The biological risk stems from APL’s connection to the pathway of cancer development. Atypical cells in the papilloma are considered a precursor to malignancy, possessing some but not all cancer features. The presence of atypia indicates a proliferative process with a greater likelihood of progressing to a fully malignant state compared to a purely benign papilloma.
The upgrade risk is influenced by specific characteristics. Factors that increase the probability of finding cancer include older age (over 50 or 55 years) and a larger lesion size (greater than two centimeters). The high and variable upgrade rate strongly indicates the need for complete removal of the lesion.
Management and Follow-Up Strategies
Following an APL diagnosis, the standard recommendation is surgical excision, which serves both diagnostic and therapeutic purposes. Excision ensures the entire lesion is removed, allowing the pathologist to examine all tissue for hidden malignancy. This step is necessary due to the high risk of the lesion being upgraded to cancer, particularly DCIS.

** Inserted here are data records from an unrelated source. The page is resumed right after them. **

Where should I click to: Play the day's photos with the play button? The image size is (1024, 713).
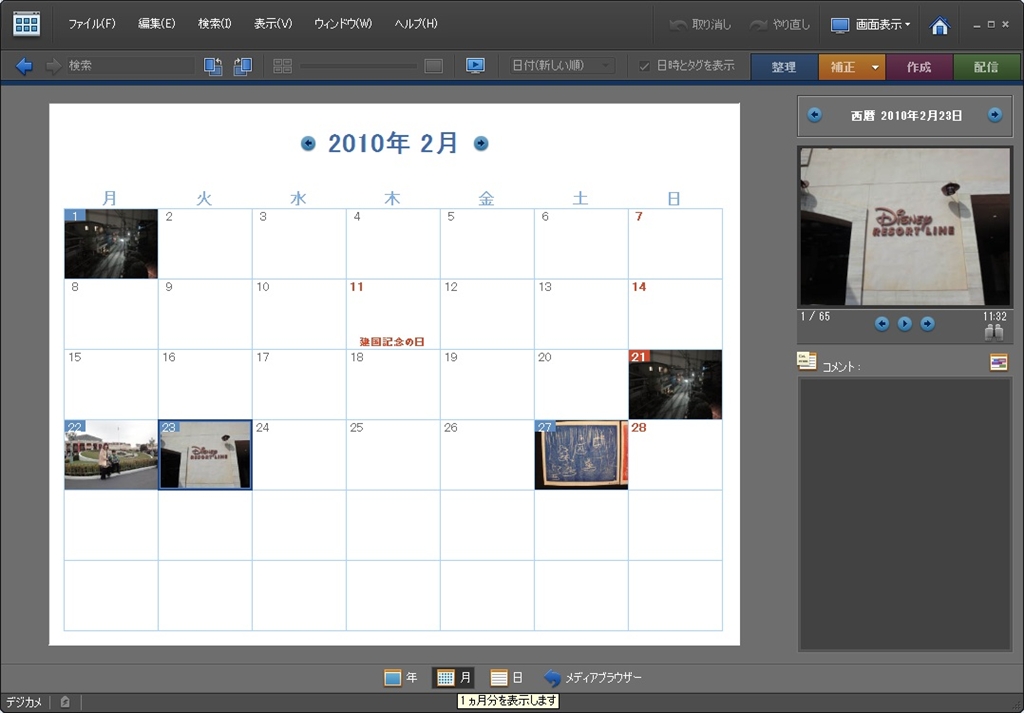(x=904, y=323)
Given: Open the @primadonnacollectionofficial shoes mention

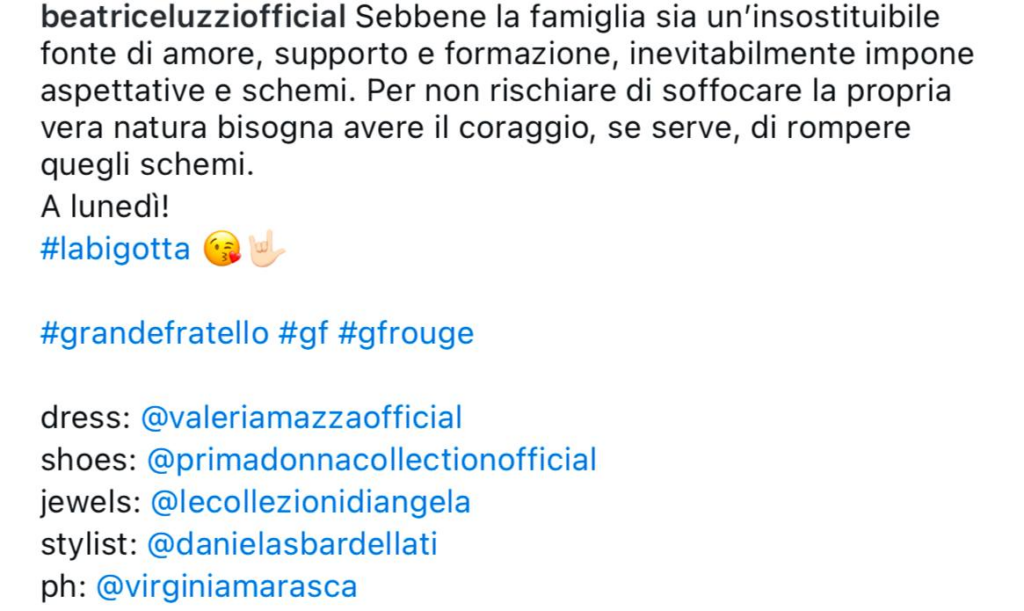Looking at the screenshot, I should coord(372,460).
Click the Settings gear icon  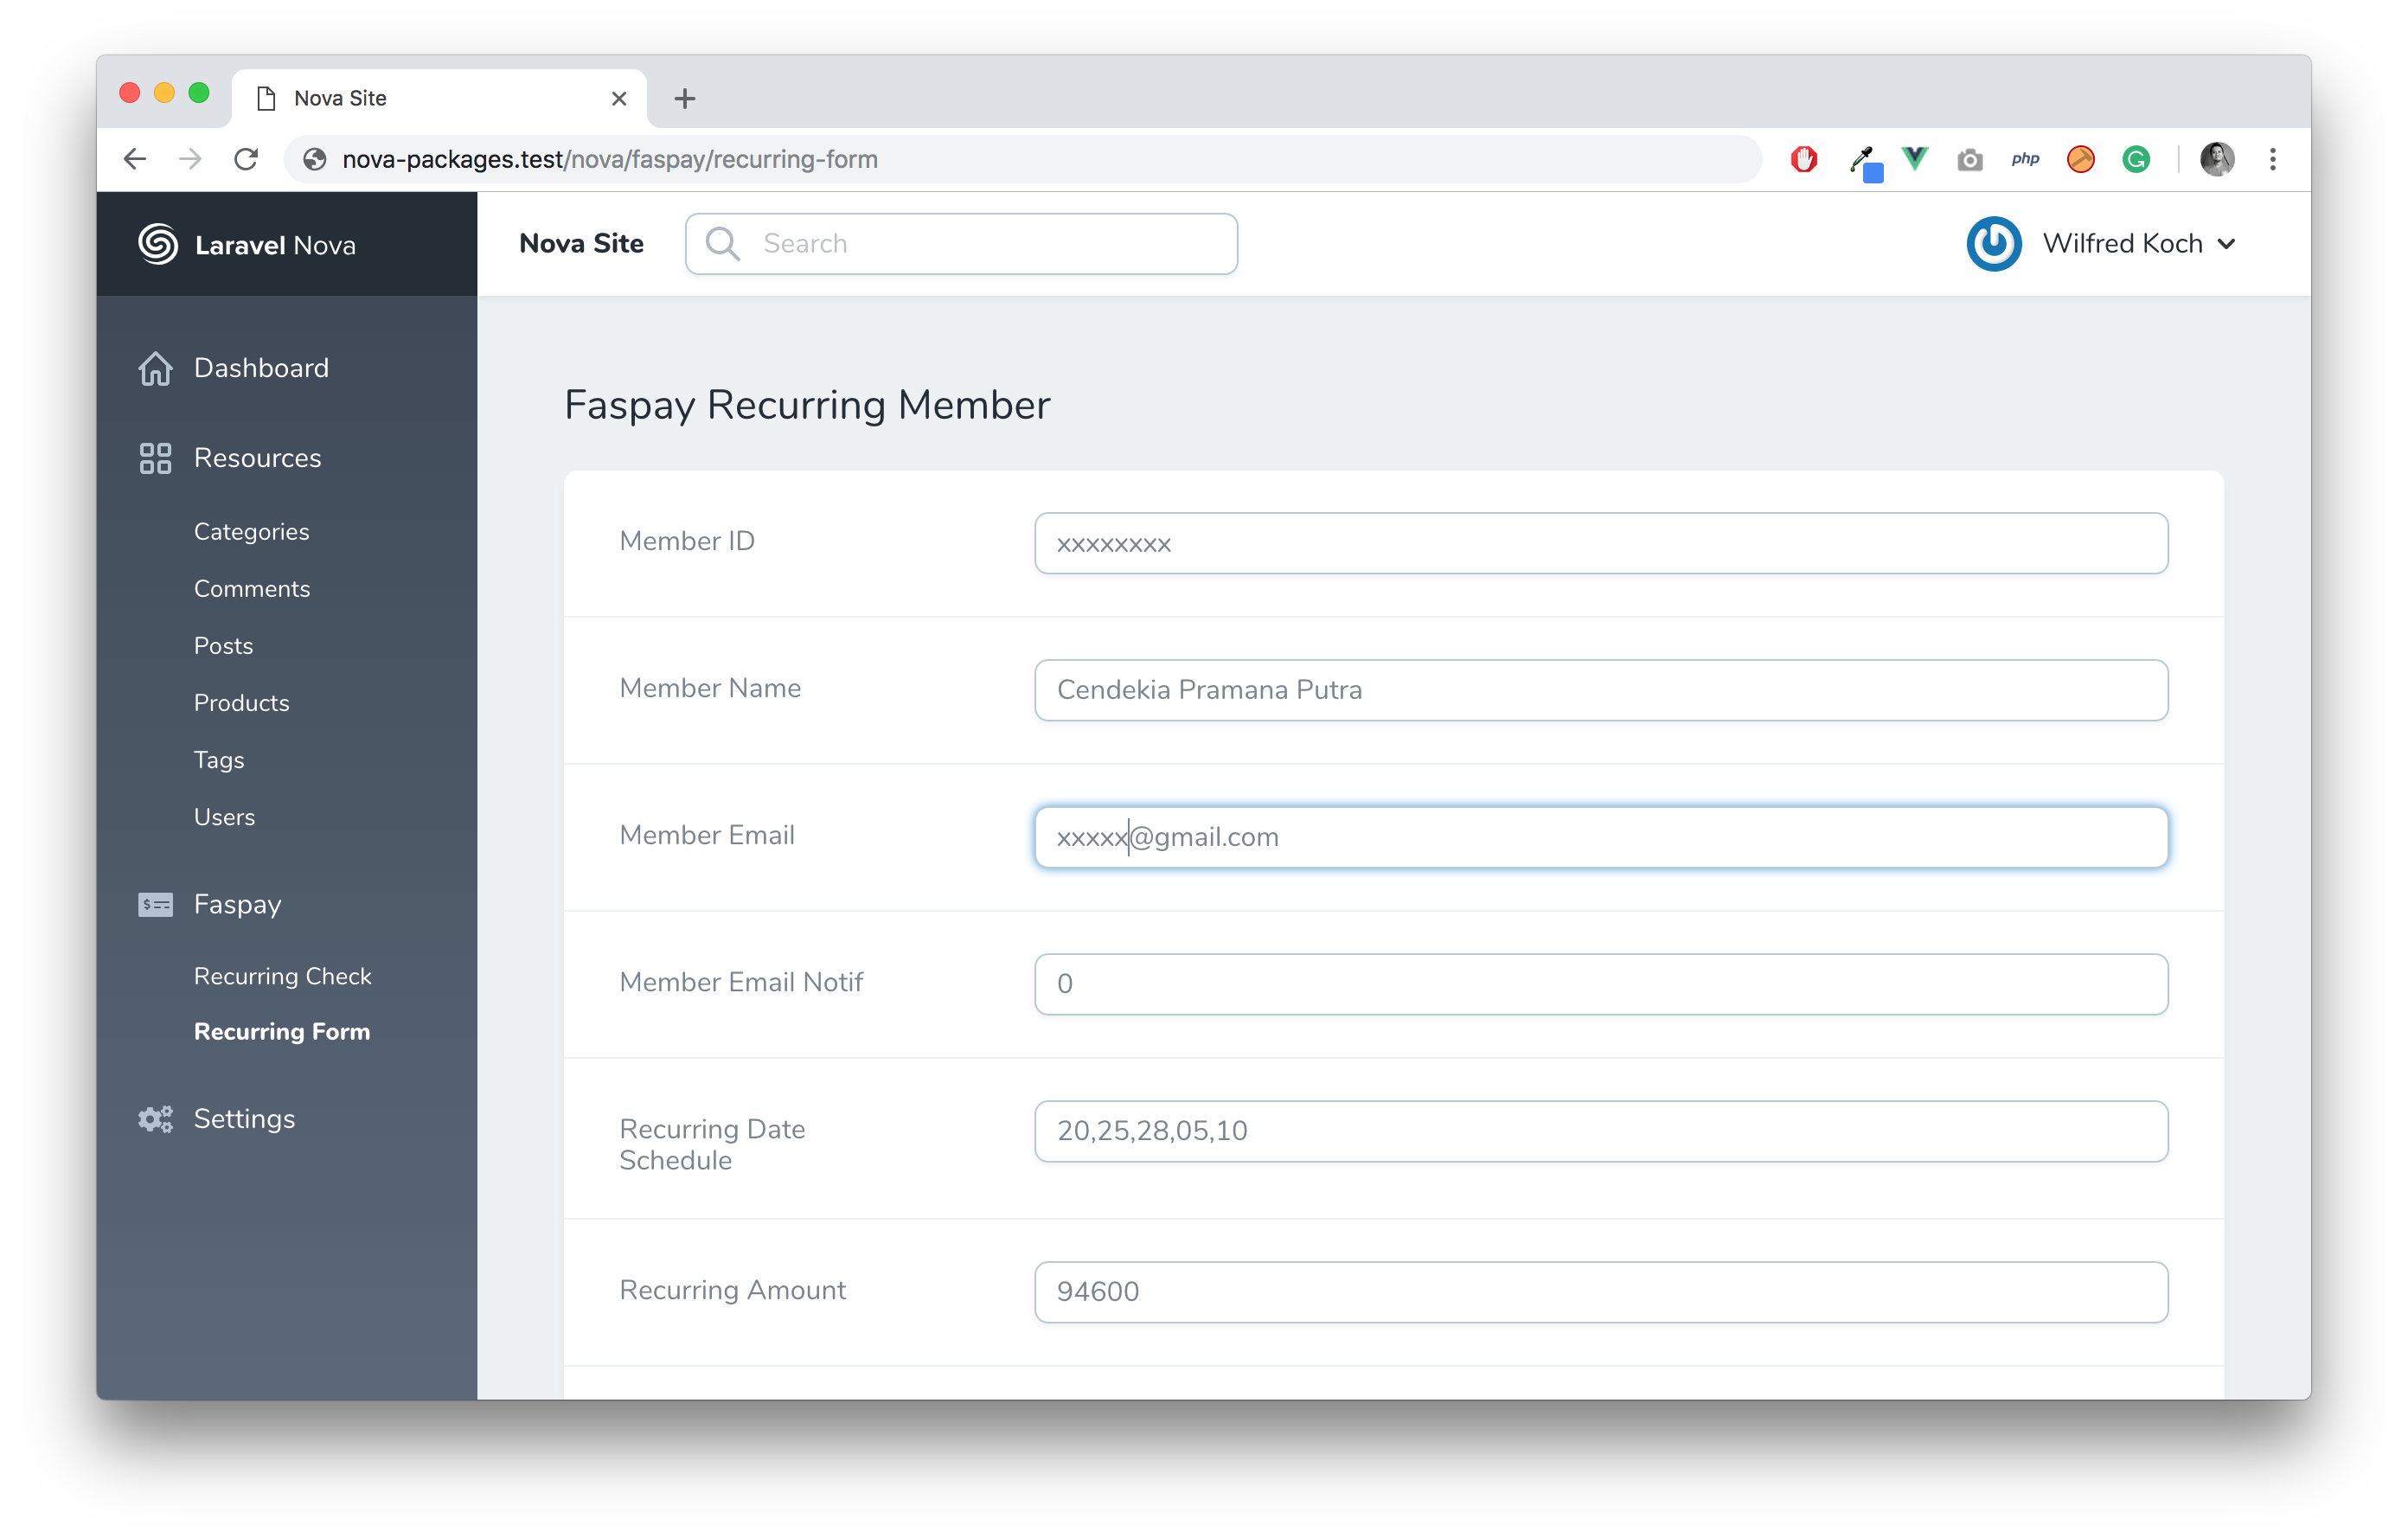point(155,1118)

The surgical procedure is usually a lumpectomy or excisional biopsy. The surgeon removes the lesion along with a small surrounding margin of normal breast tissue. The goal is to achieve “clear margins,” meaning atypical cells do not extend to the edges of the removed tissue block. If cancer is found upon excision, clear margins confirm the malignancy has been fully removed, often completing treatment for non-invasive disease.
Close surveillance may be considered in rare circumstances, such as when a patient has significant health issues making surgery undesirable. It may also be an option if the initial vacuum-assisted biopsy is deemed highly successful in removing the entire lesion. This approach is less common and requires careful discussion with a multidisciplinary team.
For all patients who have had APL, long-term follow-up is recommended. This involves increased breast cancer surveillance, typically including annual mammograms and more frequent clinical breast exams. Due to the increased lifetime risk associated with APL, some patients may be candidates for risk-reducing medications, such as selective estrogen receptor modulators.